To examine phenotype changes in E. coli induced by honey or ampicillin at different growth phases, 10 µl samples were removed from the experimental and control wells at each time interval at log-phase and at stationary phase (18 hr incubation) from the 96 well plates. The samples were examined on glass slides at 400 x magnifications under light microscope (Zeiss, Axiolab, Germany). Images were viewed and photographed using the digital camera and built-in software (Singer Instruments MSM 400, Somerset, UK).

Scanning electron microscopy

A log-phase E. coli (100 µl, ∼108 CFU/ml) was treated with ampicillin (2.5 µg/ml) or honey H208 (25%w/v) for 3 hr, at 37°C. Cells were harvested by centrifugation (1000×g, 3 min), washed 3 times with filtered-sterilized 0.1 M Tris-buffered saline (TBS, pH 7.3) to remove culture medium, re-suspended in 500 µl of 2.5% glutaraldehyde in 0.1 M TBS (EM grade, Sigma-Aldrich) and incubated for 30 min at room temperature. Cells were washed with 0.1 M TBS and re-suspeded in 100 µl of 0.1 M TBS. Samples (50 ul) were placed on a on a poly-L-lysine coated glass coverslip and left for 60 minutes at room temperature. The samples were dehydrated (2×2 min) in a graded ethanol (70%, 95% and 100%), critical point dried and then sputter coated with gold. The samples were examined using a Hitachi S-530 scanning electron microscope operating at 20 kV. Images were captured using Quartz PCI version 8 software.

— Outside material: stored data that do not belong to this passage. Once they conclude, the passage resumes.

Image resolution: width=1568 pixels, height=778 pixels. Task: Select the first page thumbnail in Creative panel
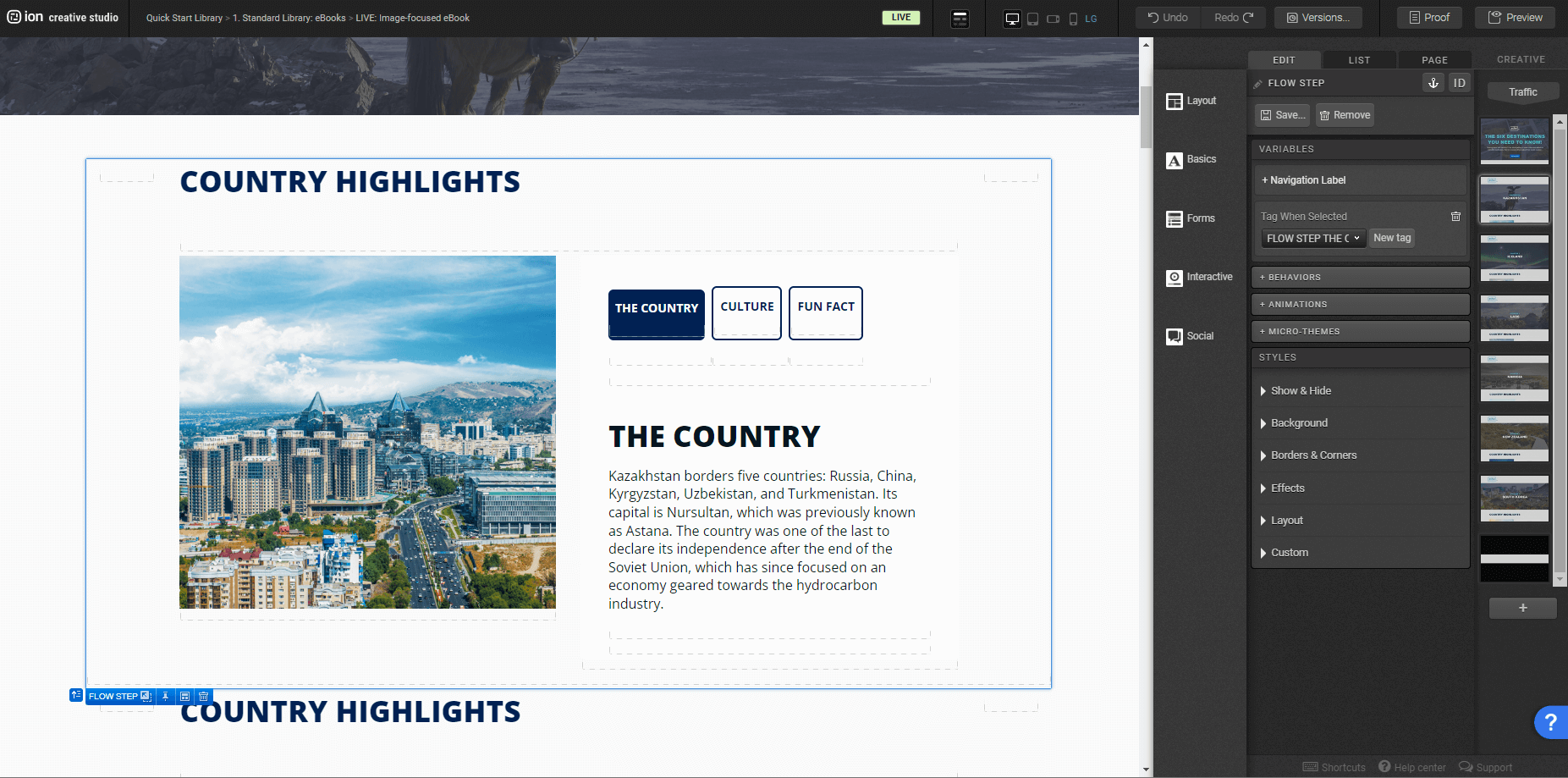coord(1514,141)
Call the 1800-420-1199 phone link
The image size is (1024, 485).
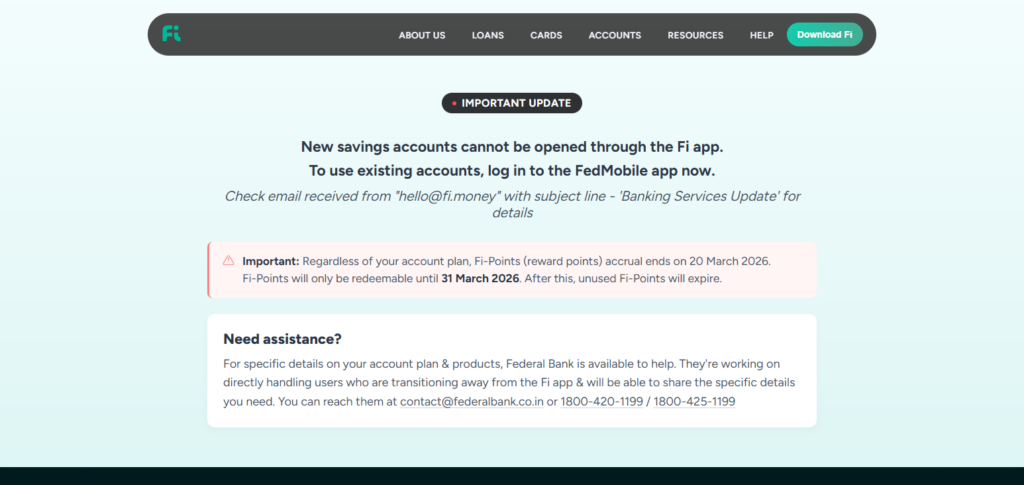(601, 402)
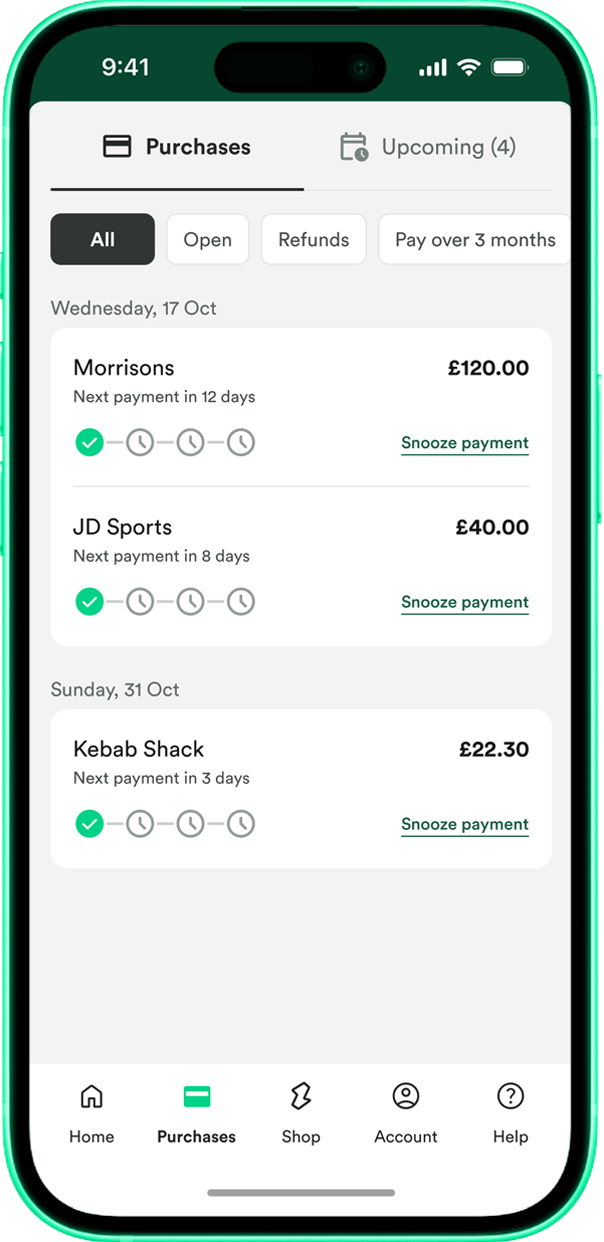Select the Purchases tab at top

177,147
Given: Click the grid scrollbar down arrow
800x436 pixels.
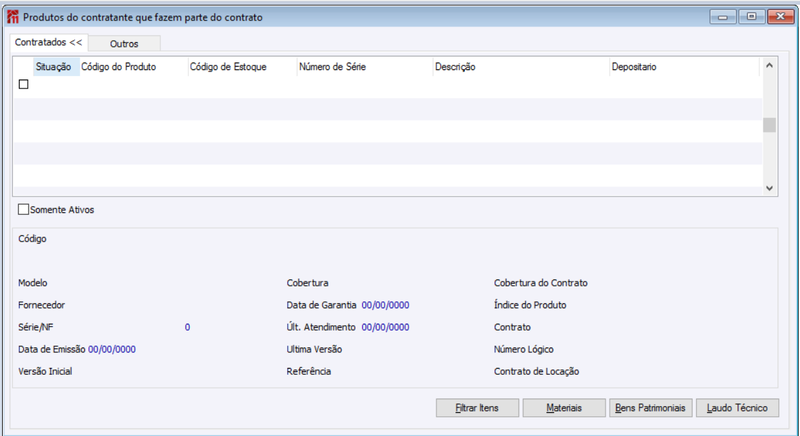Looking at the screenshot, I should click(x=769, y=188).
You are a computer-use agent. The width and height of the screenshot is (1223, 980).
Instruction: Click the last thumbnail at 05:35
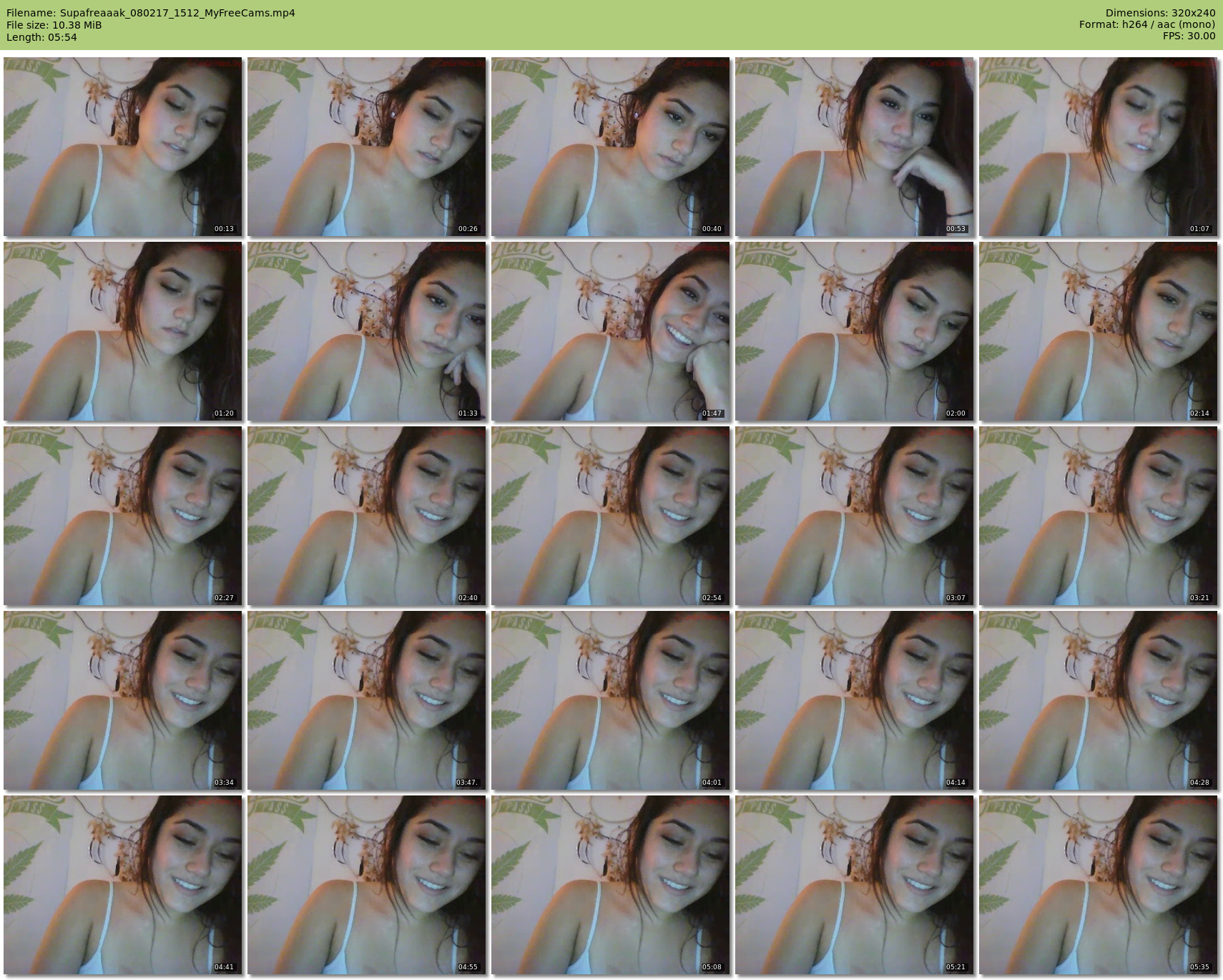click(1098, 885)
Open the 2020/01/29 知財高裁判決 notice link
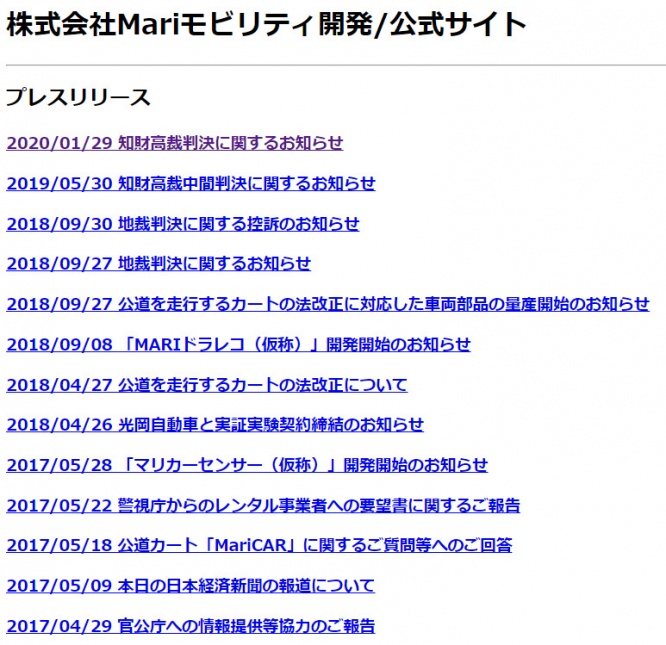666x645 pixels. click(x=174, y=143)
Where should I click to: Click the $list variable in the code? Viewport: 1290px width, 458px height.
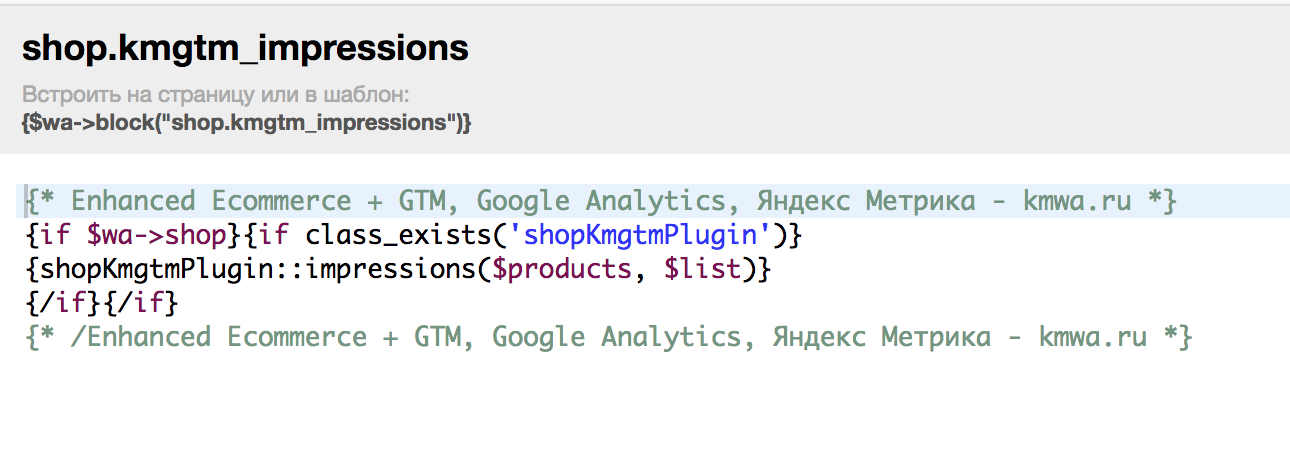703,270
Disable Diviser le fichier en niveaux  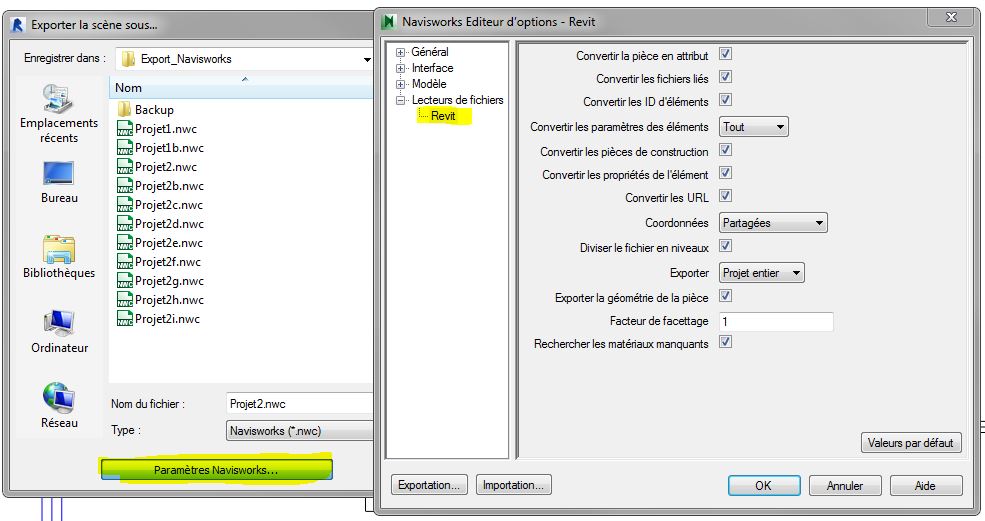point(726,246)
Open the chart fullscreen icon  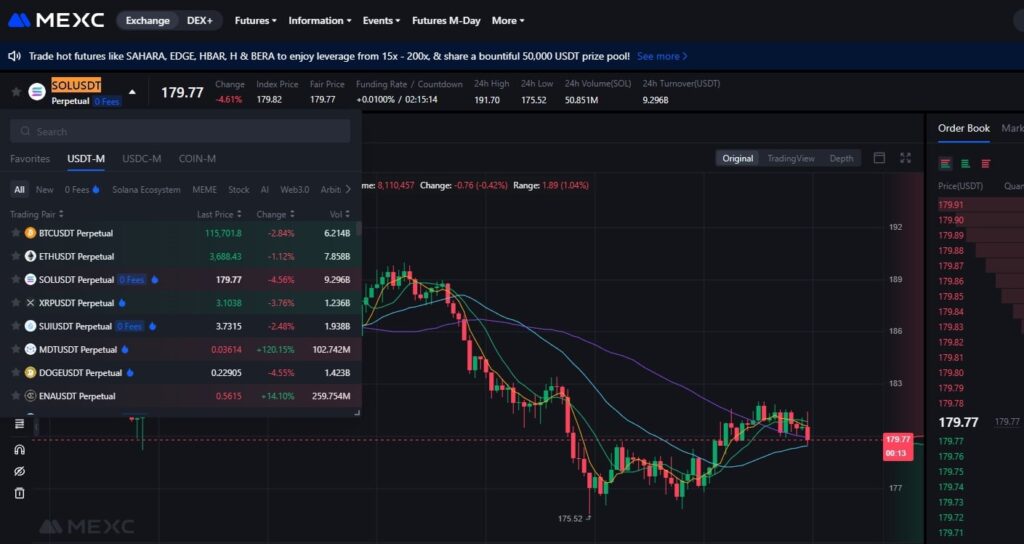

Sample preparation for flow cytometry

The Live/Dead BacLight Bacterial Viability and Counting Kit (L34856, Invitrogen) has been used to evaluate E. coli cells viability after their exposure to honey and ampicillin. This kit contains two nucleic acid-specific dyes: Syto9 is membrane-permeable, will stain all cells and can be detected by green fluorescence, and propidium iodide (PI) which is membrane-impermeable, stains cells with damaged membranes and gives red fluorescence. “Log phase” cultures were obtained from time-kill experiments, and were tested after 2 h incubation from the time of honey application to the exponentially growing cells. “Lag phase” cultures resulted from 18 h incubation of lag phase E. coli with honey and ampicillin. Both log phase and lag phase E. coli cells were treated with honeys H208 and H210 at 1xMIC and 0.5xMIC or ampicillin at concentrations 2.5, 1.25, 0.625 and 0.31 µg/ml. Cultures from the time-kill experiments were collected from 8 replicate wells of 96-well microplates into separate eppendorf tubes, harvested by centrifugation (1,000 g for 3 min) washed three times with filtered-sterilized 0.1 M Tris-buffered saline (TBS, pH 7.3) to remove culture medium, resuspended in 300 µl of TBS and double- stained with Syto9 (5 µl final concentration) and PI (30 µl final concentration). Untreated lag phase and log phase cultures were stained only with Syto (live cells) and isopropanol-killed cells were labeled with PI only (dead cells). Samples were incubated at room temperature in the dark for 20 min. After staining, cells were fixed in 100% ethanol overnight at 4°C. Prior flow cytometry, cells were centrifuged and resuspended in TBS.

Flow cytometric analysis

Untreated E. coli cells of intact membranes stained with Syto9 were used as a positive control of live cells, while E. coli cells killed with 70% isopropyl alcohol and stained with PI comprised a positive control of dead cells. These cells were used to gate the sorting of the stained cells into four distinct E. coli subpopulations: PI- positive (dead cells), Syto-positive (live cells), Syto9/PI double positive cells as injured, dying cells and Syto9/PI double negative cells that may include cell debris. Unstained control E. coli culture was also used to compensate for unspecific sorting. The quantitation of cell viability was based on the ratio of green fluorescence of Syto 9 (live cells) to red fluorescence of PI (dead cells) using Live/Dead BacLight Kit (Invitrogen).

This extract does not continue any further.